見出し画像

誹謗中傷への対策が検討中、何が変わる? #003

近年社会課題になりつつある誹謗中傷への対策やTwitter等のプラットフォーム事業者が果たすべき役割を検討してきた総務省のプラットフォームサービスに関する研究会「誹謗中傷等の違法・有害情報への対策に関するWG」が11月28日、検討会の取りまとめ(案)を公表した。これを受けて自民党や野党でも作業チームが立ち上がり、検討が進められている。来年の通常国会での法改正も視野に入れる大きな改革となる。何がどのように変わるのか、同WGの取りまとめ(案)やこれまでの検討状況を踏まえてまとめていく。

現行の誹謗中傷への対策はまだまだ不十分

三菱総合研究所の調査によると、他人を傷つけるような投稿(誹謗中傷)を数日に一回以上目にしている人は47.5%にのぼっている。また全体で1割弱が過去1年間で誹謗中傷の被害に遭っており、誹謗中傷は日々の生活に蔓延している。また誹謗中傷はTwitterで最も多く、YouTube、Facebook、Instagram 、2ちゃんねる、5ちゃんねるがこれに続いている。

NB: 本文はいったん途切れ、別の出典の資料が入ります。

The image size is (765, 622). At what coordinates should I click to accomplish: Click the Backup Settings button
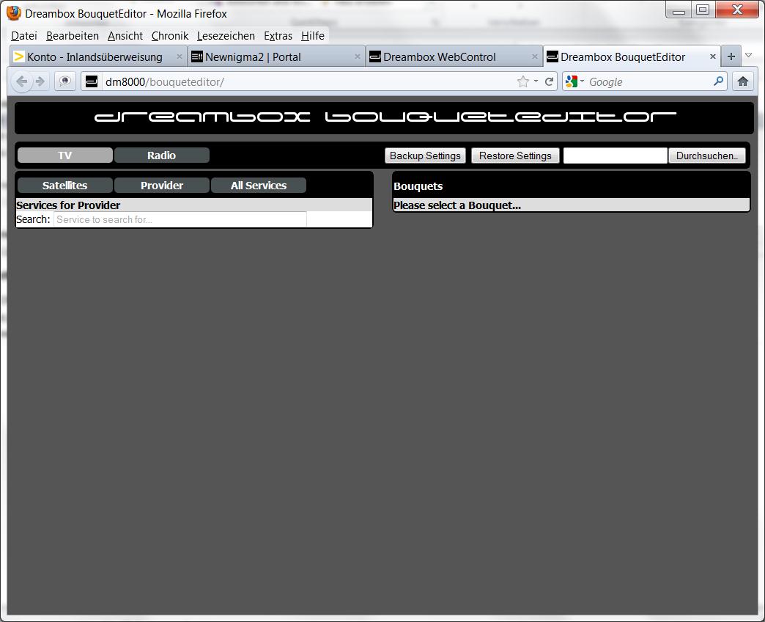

政府は令和に入り誹謗中傷対策を進めてきた。総務省はコロナ禍における偽情報の流通や誹謗中傷の蔓延を背景に「インターネット上の誹謗中傷への対応に関する政策パッケージ」をまとめ、プロバイダ責任制限法を改正して発信者情報開示請求に係る裁判手続の迅速化を目指した。法務省は2022年に刑法改正を行い侮辱罪の法定刑の引き上げた。法定刑の上限が「1年以下の懲役・禁錮」「30万円以下の罰金」に引き上げられ、誹謗中傷等の流通抑止に努めている。

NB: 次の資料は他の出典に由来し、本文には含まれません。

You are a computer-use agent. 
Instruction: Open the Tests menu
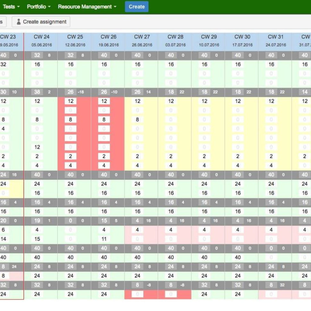[11, 6]
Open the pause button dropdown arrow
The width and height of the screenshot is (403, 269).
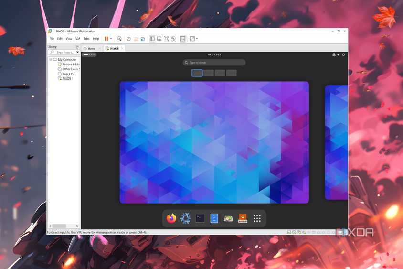[111, 39]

しかし誹謗中傷等の違法・有害情報の流通は減少傾向に転じていない。また各SNSプラットフォーム間で対策への温度感の違いも出てきている。法務省の人権擁護機関による削除要請への対応率をみると、誹謗中傷が最も多く流通しているTwitterは全体の25%しか対応していない

法務省「インターネット上の人権侵犯事件の処理について」

公的機関が削除要請を出しても全て対応しているわけではないのであれば、個人からの要請は尚更対応されていない。TwitterやYoutubeはフォームを設けて誹謗中傷等を通報・報告できる制度をユーザーに提供しているが、「適切に対応してくれた」と思う人は少ない。削除対応の期間がバラバラで、申請者が忘れた頃に対応したケースもある。また申請が却下された理由が不明確で透明性に欠けている。

プラットフォームは「新たな統治者」、今後の改善の方向性

現行のSNSでの誹謗中傷対策には、プロバイダ制限責任法が大きく関わっている。もしSNSに流れた自身への誹謗中傷を削除・損害賠償させるためには、同法に基づく裁判手続きを踏む必要がある。先述したように最近同法が改正され新たな新制度もできた。

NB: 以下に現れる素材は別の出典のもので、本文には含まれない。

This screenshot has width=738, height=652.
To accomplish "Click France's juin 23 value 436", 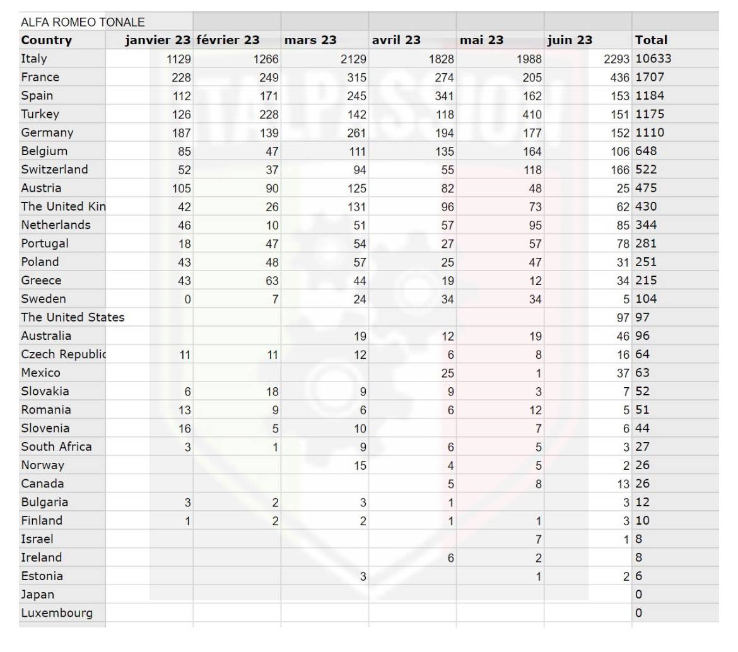I will [x=588, y=77].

しかし裁判ではできることも限られており、迅速に対応できない。清水陽平 弁護士は「プロバイダ等の損害賠償責任は制限されていること」「人格権の侵害以外は、裁判手続での削除が困難であること」「裁判実務上、権利侵害は、原則として個別の投稿ごとによる判断でありスレッド・アカウント削除は認められていないこと」を問題として挙げていた。

TwitterやYoutubeといった巨大プラットフォームは「オンライン言論の新たな統治者」となっている。コンテンツを投稿する方法を規定し(アーキテクチャ)、モデレーションを通じてSNSに流通する情報を調整している。例えばMeta(旧Facebook)は1日当たり1億件のポリシー違反の執行措置を行っている。こうした統治者としての役割を背景に、水谷瑛嗣郎 関西大学 准教授は「DPF事業者は単なる媒介者を超えて、表現環境における特異な地位を占めることから、違法情報に対する法的責任論から(公法上の義務を含む)社会的責務論へのシフトしていく必要がある」と述べている。

総務省が12月13日に改革案を示した

総務省のプラットフォーム研究会は12月13日に第三次取りまとめ(案)を公表した。

総務省 プラットフォーム研究会 第三次取りまとめ(案)をもとに筆者作成

取りまとめ案で示された各規律の対象となるPF事業者は「不特定者間の交流を目的とするサービス」を運用している「一定規模以上のもの」に限定する。その基準として「アクティブユーザ数や投稿数といった複数の指標を並列的に用いて捕捉する」ことが示されている。例えば電気通信事業法の特定利用者情報の適正な取り扱いに関する規律では、利用者の利益に及ぼす影響が大きいものとして、利用者数が無償であれば「1,000万人以上」、無償であれば「500万人以上」という基準が示されている。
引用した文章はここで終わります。